But who is saying it’s not OK? Is it you? Or is it me? Is it an ideal created by society? Such as what fashions are OK to wear and what ones are not?

I’m so tired of hiding the crazy side in me. It’s agonizing. I am so scared of what people will think? OMG! I have to let that go. I don’t even know who these people are. Are you one of the ones who will judge me because I’m crazy and like to wear orange pants on occasion? OK this is making me laugh. It’s been difficult to write by hand lately in my journal. I have this online journal now. I’ve been swaying back and forth, to and fro to write or not to write about what I want to write about online. Well – decision made.

This is me 3

This is the web space I payed for. Money. f@#$. See I’m censoring myself. For who?
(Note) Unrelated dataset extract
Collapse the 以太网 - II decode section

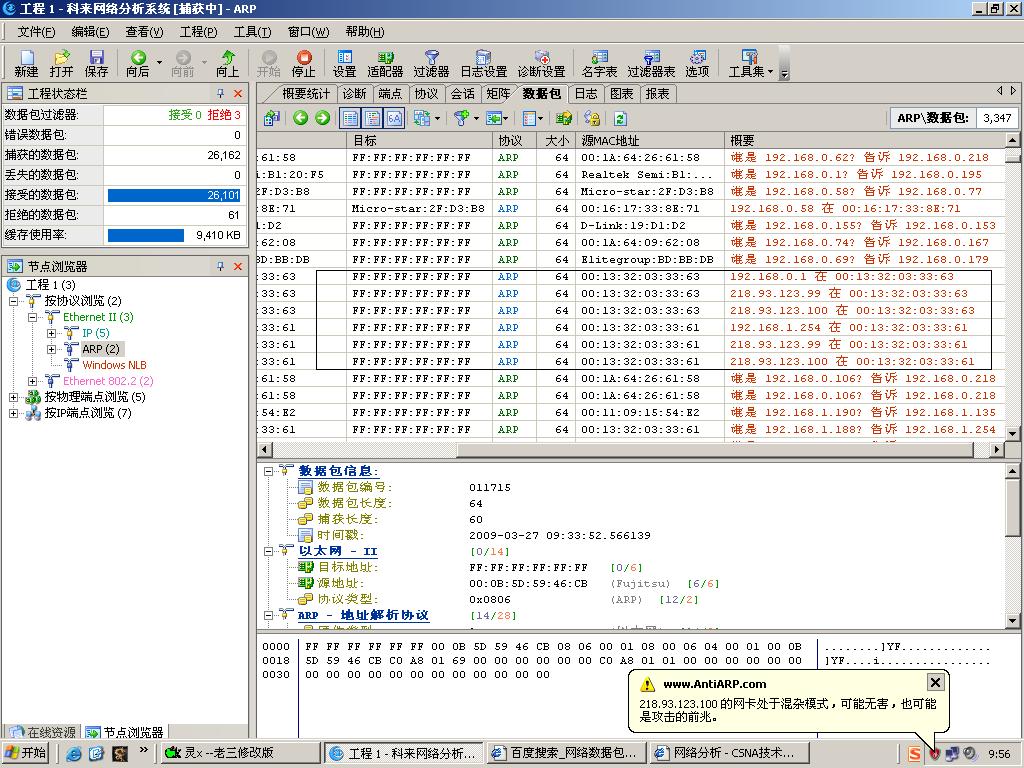270,551
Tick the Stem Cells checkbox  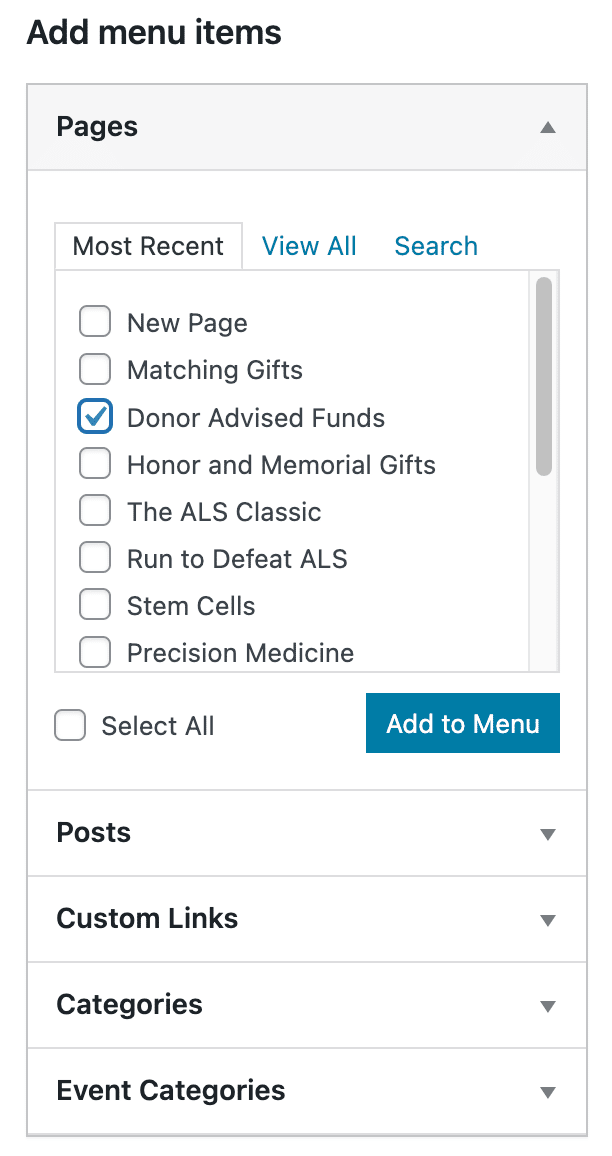95,605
Fuck I feel better. There.

On to business. There is this project I’ve been planning to undertake for the past two years perhaps, of typing into the computer all of my journal entries, so they are digitized. I will be able to edit them better that way. Who knows, maybe I’ll be the next James Fry. A Million Little Pieces, whether non-fiction or not, is only so, in the eyes of the beholder reading it. This book held my attention for five days until I finished reading it! He understands.
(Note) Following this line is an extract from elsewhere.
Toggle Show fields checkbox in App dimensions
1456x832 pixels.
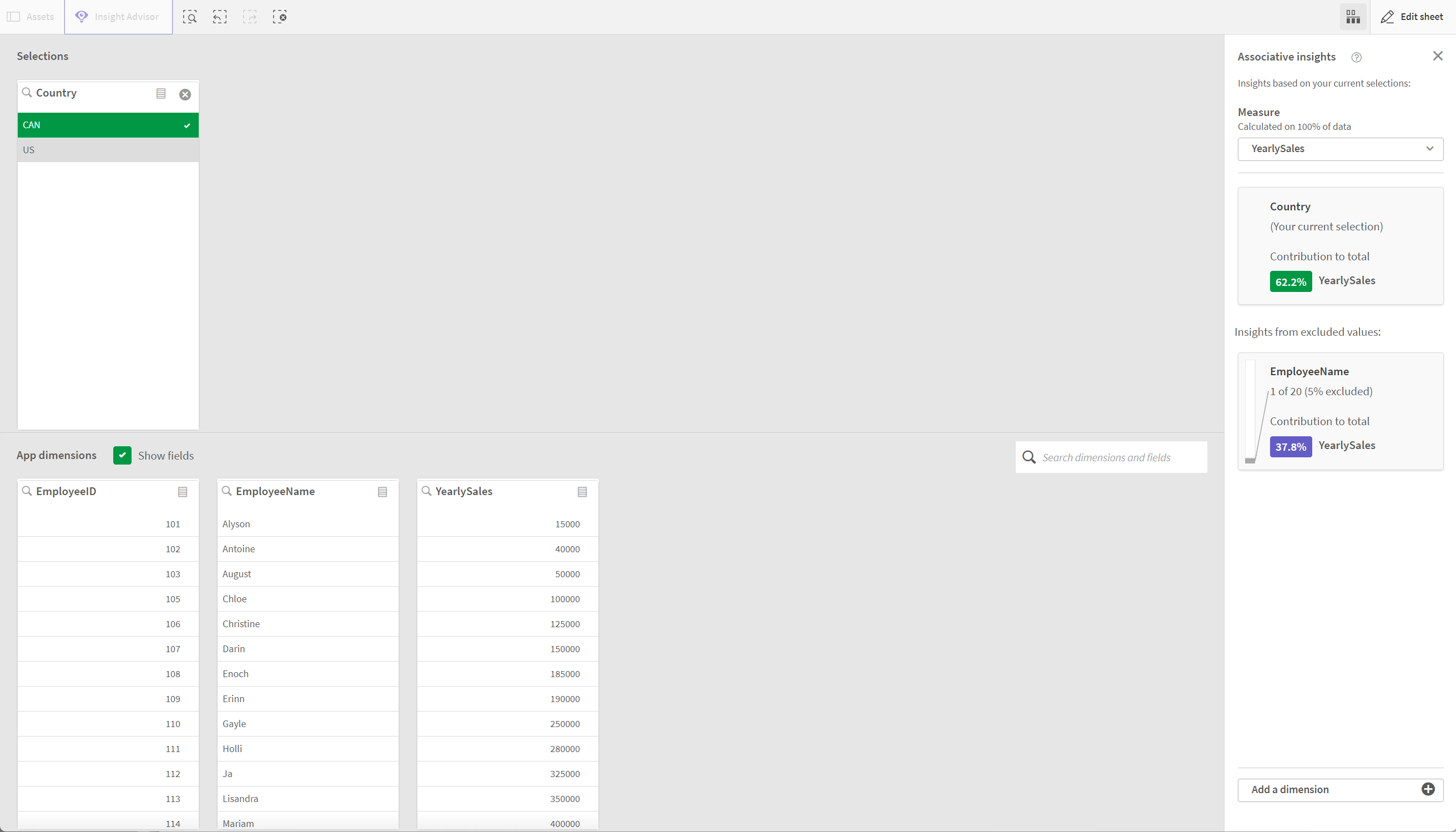(x=121, y=455)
Another book I could not put down was “Addicted – notes from the belly of the beast”. It is a collection of short ‘true’ stories of writers lives and the addictions they have succumbed too, lived with, recovered from or are still dealing with.

The more one reads, reaches out, talks about the more one understand and accepts. Knowing I am not alone in my struggles and joy is inspirational.

Perhaps, drug use and the creative mind go hand in hand?